Lista desapareció un momento. Al regresar, Bernal le preguntó con voz que retumbaba en las paredes del pozo:
– ¿Qué son esas marcas, Lista?
– De alguna clase de embarcación. Siguen hasta la playita que hay a la salida de la cueva. Y se paran justo en la entrada de la caverna grande. Si me manda la cámara y el flash de pistola, tomaré unas fotos.

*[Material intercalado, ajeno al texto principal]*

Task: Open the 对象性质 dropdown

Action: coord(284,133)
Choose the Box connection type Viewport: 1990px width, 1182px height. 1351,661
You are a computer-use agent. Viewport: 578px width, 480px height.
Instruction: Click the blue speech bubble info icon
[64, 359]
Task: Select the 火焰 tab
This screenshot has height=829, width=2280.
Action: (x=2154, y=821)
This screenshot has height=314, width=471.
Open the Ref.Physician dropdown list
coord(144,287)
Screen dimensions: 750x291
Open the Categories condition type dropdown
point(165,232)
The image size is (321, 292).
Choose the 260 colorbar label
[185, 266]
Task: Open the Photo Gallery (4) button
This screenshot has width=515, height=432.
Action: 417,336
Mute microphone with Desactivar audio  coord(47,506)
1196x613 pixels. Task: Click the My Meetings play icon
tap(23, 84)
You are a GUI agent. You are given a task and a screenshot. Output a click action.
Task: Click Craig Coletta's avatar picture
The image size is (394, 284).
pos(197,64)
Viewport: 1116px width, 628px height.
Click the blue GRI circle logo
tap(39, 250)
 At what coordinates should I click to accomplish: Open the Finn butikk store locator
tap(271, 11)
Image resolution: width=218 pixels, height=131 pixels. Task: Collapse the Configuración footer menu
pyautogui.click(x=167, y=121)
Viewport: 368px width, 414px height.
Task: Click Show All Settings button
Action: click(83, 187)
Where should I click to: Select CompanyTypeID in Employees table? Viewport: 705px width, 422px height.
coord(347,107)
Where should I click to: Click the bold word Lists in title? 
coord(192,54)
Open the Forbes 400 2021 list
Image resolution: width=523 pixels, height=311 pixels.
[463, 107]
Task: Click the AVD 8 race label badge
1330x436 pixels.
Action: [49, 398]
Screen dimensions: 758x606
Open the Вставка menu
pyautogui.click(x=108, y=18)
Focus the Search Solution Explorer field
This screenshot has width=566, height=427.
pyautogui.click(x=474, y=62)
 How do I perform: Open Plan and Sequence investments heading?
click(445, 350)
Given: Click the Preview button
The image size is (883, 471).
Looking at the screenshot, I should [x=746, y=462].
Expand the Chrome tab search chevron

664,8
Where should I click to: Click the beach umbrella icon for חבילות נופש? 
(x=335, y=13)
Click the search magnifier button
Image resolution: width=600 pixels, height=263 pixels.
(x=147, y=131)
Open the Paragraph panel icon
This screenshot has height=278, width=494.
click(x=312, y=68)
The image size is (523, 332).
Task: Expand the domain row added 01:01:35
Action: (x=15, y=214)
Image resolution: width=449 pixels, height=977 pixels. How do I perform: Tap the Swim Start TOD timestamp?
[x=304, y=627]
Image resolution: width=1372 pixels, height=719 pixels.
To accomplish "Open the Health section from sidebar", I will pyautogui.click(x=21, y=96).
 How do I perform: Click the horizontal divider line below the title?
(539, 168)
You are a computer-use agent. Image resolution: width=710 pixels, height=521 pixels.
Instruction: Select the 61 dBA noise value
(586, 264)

Fueron a buscar el aparato a la patrullera y se lo bajaron atado a una segunda cuerda. La operación le llevó poco tiempo, y Bernal le pidió que volviese arriba.
– ¿Qué clase de embarcación pudo dejar esos surcos paralelos, contraalmirante?
– También a mí me intriga, comisario. No puede tratarse de un barco corriente. ¿Quizá un catamarán?
– Cuando haya subido Lista, haremos un rápido reconocimiento del castillo.
– No lo retrasen mucho: la marea está menguando de prisa.
Bernal y Lista procedieron a una presta inspección de las ruinas pasando de una a otra destechada estancia, sin encontrar indicio alguno de ocupación humana, si bien varias aves marinas alzaron el vuelo a su paso, profiriendo gritos airados.
– No disponemos de tiempo para un registro concienzudo, Lista. Tendrás que volver mañana con Varga, en cuanto lo permita la marea.
Cuando regresaban hacia el muelle, Lista se inclinó para enfocar el suelo con la linterna.
– Aquí hay algo, jefe -y sacándose unas pinzas del bolsillo, recogió una colilla-. No es de ninguno de nosotros, ¿verdad?
– Parece bastante nueva. ¿Puedes ver la marca?
El inspector le dio la vuelta lentamente.
– Creo que es Gauloise -dijo, y la puso en una bolsita de plástico destinada al laboratorio, forense.
– Interesante -observó Bernal-. Una marca francesa. Por lo menos sigue encajando en mi teoría inicial.